What needs to be done:
Where the string "Body" appears in a line of the data, show that line.

※ ※ ※

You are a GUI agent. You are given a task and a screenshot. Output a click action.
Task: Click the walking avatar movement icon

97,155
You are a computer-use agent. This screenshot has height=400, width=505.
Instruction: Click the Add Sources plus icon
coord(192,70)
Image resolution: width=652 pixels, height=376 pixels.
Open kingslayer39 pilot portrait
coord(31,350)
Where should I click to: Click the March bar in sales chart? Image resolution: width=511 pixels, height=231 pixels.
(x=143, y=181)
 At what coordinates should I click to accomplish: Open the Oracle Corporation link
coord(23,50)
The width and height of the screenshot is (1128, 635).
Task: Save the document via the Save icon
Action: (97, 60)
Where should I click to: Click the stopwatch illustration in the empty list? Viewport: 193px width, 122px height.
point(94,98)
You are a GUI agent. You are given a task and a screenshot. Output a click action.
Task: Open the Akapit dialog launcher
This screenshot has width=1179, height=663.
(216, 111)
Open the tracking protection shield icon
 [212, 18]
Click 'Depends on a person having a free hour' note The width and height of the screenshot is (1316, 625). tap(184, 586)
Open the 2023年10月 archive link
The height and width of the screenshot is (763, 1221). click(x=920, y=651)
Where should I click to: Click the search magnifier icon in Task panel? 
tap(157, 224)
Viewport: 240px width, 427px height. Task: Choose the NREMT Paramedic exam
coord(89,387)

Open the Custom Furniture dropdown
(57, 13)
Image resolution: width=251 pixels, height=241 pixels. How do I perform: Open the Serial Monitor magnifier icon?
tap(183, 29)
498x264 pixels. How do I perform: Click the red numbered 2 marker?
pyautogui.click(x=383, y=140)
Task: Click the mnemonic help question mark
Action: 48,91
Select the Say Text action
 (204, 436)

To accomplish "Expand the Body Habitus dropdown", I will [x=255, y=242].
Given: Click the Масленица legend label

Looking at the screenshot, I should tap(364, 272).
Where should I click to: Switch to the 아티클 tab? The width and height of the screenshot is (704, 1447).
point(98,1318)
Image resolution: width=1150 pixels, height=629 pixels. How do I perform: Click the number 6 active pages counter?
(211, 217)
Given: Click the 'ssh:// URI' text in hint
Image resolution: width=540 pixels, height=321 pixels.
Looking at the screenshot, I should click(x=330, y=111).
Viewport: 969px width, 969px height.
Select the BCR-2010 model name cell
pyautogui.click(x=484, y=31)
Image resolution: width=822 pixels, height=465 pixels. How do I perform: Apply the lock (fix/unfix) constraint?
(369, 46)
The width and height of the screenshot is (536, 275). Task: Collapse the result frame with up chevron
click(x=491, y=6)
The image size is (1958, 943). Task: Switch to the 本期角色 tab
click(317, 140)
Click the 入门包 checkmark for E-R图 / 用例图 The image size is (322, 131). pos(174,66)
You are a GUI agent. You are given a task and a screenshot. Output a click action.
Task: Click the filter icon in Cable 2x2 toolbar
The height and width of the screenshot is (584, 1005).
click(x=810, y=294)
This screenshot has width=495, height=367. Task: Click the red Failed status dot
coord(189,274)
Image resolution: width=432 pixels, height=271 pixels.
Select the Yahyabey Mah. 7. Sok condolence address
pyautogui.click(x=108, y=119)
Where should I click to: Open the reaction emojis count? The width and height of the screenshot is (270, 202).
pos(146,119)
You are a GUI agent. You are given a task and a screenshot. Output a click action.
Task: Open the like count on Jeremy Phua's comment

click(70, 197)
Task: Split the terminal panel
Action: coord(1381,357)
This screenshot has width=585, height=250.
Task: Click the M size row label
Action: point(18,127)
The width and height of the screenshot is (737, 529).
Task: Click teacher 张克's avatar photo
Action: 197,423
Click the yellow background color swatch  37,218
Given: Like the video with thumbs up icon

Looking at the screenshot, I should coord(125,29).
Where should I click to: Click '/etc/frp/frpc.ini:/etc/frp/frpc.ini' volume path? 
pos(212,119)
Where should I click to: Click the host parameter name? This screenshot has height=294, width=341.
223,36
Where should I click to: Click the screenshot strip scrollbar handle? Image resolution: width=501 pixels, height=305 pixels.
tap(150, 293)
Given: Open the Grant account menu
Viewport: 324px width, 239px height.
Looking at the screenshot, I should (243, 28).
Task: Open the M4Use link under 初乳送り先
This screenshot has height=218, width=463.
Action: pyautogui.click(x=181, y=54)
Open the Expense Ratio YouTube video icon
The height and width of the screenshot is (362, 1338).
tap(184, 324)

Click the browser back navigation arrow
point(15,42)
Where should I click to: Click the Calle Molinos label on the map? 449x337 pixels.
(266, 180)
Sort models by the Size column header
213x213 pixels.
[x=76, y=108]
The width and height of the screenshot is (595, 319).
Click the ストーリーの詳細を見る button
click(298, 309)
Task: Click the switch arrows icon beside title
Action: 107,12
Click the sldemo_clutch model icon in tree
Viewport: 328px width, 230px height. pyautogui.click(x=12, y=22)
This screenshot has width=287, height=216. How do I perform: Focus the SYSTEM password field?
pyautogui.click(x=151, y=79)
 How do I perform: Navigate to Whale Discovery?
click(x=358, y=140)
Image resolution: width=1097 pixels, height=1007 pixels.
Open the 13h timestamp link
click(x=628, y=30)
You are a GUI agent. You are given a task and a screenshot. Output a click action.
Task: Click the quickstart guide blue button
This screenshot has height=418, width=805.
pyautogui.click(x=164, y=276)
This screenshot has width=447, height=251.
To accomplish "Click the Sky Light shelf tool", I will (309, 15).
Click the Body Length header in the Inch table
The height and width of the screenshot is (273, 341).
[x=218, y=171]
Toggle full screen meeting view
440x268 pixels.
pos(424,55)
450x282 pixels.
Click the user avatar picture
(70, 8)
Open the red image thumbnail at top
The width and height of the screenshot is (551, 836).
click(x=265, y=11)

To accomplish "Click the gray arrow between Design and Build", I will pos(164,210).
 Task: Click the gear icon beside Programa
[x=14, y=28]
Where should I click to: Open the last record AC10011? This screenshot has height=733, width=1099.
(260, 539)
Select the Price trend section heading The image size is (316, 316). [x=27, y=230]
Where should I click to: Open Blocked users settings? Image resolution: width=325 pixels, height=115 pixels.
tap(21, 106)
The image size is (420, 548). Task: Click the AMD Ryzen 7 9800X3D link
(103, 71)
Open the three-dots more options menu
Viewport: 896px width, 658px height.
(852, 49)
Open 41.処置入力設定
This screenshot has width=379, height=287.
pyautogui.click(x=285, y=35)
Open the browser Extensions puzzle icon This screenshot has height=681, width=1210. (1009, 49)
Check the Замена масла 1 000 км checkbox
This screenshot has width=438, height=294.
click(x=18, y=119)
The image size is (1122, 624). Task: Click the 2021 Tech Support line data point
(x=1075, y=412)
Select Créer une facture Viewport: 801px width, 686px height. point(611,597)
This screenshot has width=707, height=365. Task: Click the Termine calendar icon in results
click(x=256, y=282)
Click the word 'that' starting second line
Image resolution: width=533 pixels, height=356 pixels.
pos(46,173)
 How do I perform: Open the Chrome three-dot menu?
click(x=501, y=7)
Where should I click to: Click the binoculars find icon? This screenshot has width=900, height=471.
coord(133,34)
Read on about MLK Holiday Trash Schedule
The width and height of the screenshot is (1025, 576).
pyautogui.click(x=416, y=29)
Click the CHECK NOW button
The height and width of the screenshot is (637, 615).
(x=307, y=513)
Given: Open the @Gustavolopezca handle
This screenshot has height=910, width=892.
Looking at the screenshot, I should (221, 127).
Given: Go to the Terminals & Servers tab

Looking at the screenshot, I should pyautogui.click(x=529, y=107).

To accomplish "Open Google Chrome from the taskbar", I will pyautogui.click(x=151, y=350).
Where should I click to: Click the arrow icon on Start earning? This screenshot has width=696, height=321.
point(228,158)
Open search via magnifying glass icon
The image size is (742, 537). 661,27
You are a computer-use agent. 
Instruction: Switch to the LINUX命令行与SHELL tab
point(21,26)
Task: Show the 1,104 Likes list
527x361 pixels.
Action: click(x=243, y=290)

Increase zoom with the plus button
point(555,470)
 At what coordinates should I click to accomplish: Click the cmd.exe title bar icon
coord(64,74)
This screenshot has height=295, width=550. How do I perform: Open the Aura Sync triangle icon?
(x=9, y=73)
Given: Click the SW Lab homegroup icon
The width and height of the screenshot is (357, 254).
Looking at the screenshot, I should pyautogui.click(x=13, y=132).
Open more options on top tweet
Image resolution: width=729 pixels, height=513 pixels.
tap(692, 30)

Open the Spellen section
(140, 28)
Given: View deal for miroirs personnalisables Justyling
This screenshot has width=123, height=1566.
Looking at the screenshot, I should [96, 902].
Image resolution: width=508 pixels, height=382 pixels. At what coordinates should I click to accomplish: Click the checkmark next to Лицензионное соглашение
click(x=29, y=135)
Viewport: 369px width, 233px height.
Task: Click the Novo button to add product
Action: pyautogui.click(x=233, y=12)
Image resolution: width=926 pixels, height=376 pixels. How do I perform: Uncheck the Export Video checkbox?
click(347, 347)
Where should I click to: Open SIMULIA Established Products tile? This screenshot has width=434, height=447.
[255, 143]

※ ※ ※

Response to this exercise:
To accomplish "Expand the Body Habitus dropdown", I will [x=255, y=242].
Click the Body Length header in the Inch table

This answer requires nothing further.